Dev Patel is now starring as Dickens’ David Copperfield — from the creator of ‘Veep’
The foul-mouthed British satirist Armando Iannucci, of Veep fame, takes his first foray into the PG realm.
The foulmouthed British satirist Armando Iannucci, of Veep fame, wanted to do something optimistic after his last movie, and since that last movie was The Death of Stalin, his more pleasant options were infinite.
Stalin, a transparent warning about the rise of autocrats around the world, was the most scabrous of the political satires for which Iannucci had become infamous, and its relentlessly bleak and darkly comic tone left him searching, as another British humorist would say, for something completely different.
He turned to one of his personal heroes, Charles Dickens, taking on the enormous task of condensing the sprawling story of David Copperfield — the adaptation is officially titled The Personal History of David Copperfield — into a two-hour movie.
As befit Iannucci’s mood, he removed or de-emphasized notes of melancholy and tragedy, and played up the warm and whimsical elements in the Dickens story of an outcast who finds his way in the world as a writer.
He also threw casting wide open, so Dev Patel, as David, gets a chance to cross swords with Tilda Swinton (Betsey Trotwood), Peter Capaldi (Micawber), and Hugh Laurie (a wonderfully daft Mr. Dick). Nikki Amuka-Bird (Mrs. Steerforth) and Rosalind Eleazar (Agnes Wickfield) have plum roles.
The Inquirer talked to Iannucci about his literary hero, his unlikely foray in the PG realm, and his choices in making David Copperfield, which opens this weekend in theaters, in places where theaters are open. (Philadelphia’s and New Jersey’s remain closed. Many in the Pennsylvania suburbs have reopened in the past several weeks.)
David Copperfield is a deeply humane and compassionate movie — attributes that loom large in your previous work mainly by their conspicuous absence. What did it feel like to work in this emotional realm?
People associate the word “Dickensian” with sentimentality, but if you read the books, yes, there are maudlin moments, but there are also kind of angry moments and moments of real passion and raw drama. And of course, comedy. Lots and lots of just plain funny moments. He’s celebrating peoples’ variety, highlighting their eccentricity, their individuality. That for me is Dickens, that’s what I’ve always been drawn to. I wanted it to be a celebratory film.
Dickens wrote for a mass audience. In that spirit, this movie has its arms open wide to everybody — in terms of the PG audience that can see it, in terms of the way you cast it.
I was conscious of the fact that this is a movie for all generations. My movies are usually full of cursing and swearing. This is the first thing I’ve made that the (parental guidance ratings) certificate allows anyone to see it, and I think different generations will take different things from it.

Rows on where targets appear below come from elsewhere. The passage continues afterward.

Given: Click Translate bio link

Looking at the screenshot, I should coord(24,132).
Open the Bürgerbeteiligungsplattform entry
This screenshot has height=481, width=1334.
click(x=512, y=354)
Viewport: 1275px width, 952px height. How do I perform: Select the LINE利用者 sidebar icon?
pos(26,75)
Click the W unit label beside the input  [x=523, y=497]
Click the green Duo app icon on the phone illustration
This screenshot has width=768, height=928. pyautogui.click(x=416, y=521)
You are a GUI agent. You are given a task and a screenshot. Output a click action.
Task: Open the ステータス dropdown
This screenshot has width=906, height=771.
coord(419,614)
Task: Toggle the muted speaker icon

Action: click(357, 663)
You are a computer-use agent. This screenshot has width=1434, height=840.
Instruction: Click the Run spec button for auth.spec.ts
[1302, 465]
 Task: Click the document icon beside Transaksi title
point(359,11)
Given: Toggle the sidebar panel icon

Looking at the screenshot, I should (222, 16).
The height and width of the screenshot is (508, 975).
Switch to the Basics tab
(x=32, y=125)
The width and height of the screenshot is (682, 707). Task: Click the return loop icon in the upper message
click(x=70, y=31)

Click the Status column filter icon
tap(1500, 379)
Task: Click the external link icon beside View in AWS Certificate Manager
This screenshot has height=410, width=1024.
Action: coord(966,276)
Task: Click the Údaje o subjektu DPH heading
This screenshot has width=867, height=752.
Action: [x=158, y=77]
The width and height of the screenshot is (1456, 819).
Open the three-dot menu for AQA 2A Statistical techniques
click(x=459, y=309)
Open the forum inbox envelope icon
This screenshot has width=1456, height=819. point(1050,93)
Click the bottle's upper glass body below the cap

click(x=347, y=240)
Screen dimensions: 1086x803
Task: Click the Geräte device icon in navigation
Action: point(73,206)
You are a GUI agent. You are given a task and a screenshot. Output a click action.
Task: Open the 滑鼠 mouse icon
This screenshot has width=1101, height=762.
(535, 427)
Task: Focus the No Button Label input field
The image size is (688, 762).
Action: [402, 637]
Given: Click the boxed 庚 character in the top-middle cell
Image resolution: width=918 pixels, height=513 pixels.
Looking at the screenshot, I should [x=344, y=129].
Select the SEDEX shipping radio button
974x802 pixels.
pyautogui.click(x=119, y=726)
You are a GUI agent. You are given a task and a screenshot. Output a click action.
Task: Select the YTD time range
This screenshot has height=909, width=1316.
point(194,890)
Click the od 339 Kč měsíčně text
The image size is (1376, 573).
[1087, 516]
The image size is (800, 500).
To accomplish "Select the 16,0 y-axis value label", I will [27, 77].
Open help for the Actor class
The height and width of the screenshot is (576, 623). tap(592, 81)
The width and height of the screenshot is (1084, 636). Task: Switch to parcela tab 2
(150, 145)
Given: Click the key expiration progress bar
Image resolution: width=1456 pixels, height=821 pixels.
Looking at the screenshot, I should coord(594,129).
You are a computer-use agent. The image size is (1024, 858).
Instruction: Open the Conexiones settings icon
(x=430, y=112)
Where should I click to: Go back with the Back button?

I said to everyone — cast and crew — at the start, ‘Imagine no one has made a period drama before and there are no rules, no conventions, no expectations.’ We just want to tell our story.
The movie is true to its 19th-century setting in terms of the sets and costumes, but with an unmistakably contemporary feel, in part because of race-neutral casting.
I thought it was important that even though we really researched the look — there is 1840s wallpaper and clothes and hair — I wanted the movie to have one foot in the present. But there was a thing about period drama that we wanted to get right: The characters don’t know they’re in one. They think they are in their own present day, so they should act like they are. People in the audience can feel that and connect with the characters.
Putting Dev in the role of David helps underscore the universality of Dickens’ work and themes.
David is for anyone who wonders whether they’re an outsider or not, whether they belong to the group that they are in or not. I think originally when the novel came out, it was about class and your financial status but now so many things mark you as being the same or different or similar or diverse.
It’s interesting, when Dev and I first started talking about the film, we are of different generations, but we’re both first-generation from immigrant parents. My father came over from Naples after the Second World War and Dev’s family, obviously, he as an Indian background. Although we grew up in the UK and we feel British, there is a part of us that thinks we are something else, we are Other. Do people see us as Other? That is certainly an element of it. At the same time, I think it really celebrates individuality.
You’ve also added eccentricities to David (a talent for mimicry) that are not there in the book, so that he’s part of the sprawling roster of Dickensian goofballs.
That’s taken from Dickens’ children. We give it to David in the film, but his children would talk about hearing their father writing upstairs. He would look in the mirror and become the characters, and work out the dialogue that way. In the book David is an observer, someone that things happen to. He absorbs everything around him, and in a movie he has to exude it. We knew we needed to give him something to make that happen, so we looked to Dickens’ own personality.
As funny as the movie is, it also invokes favorite Dickens themes — poverty, homelessness, debt, the exploitation of children. Orwell said he was that rare writer who could attack his country’s institutions and not be hated for it.
That’s right. And interestingly, the more successful he became, the more he got into the center of the establishment via fame and celebrity, the more angry the novels became. The closer up he gets to how the county and its empire work, the more frustrated he became, and the more he wanted to write about it.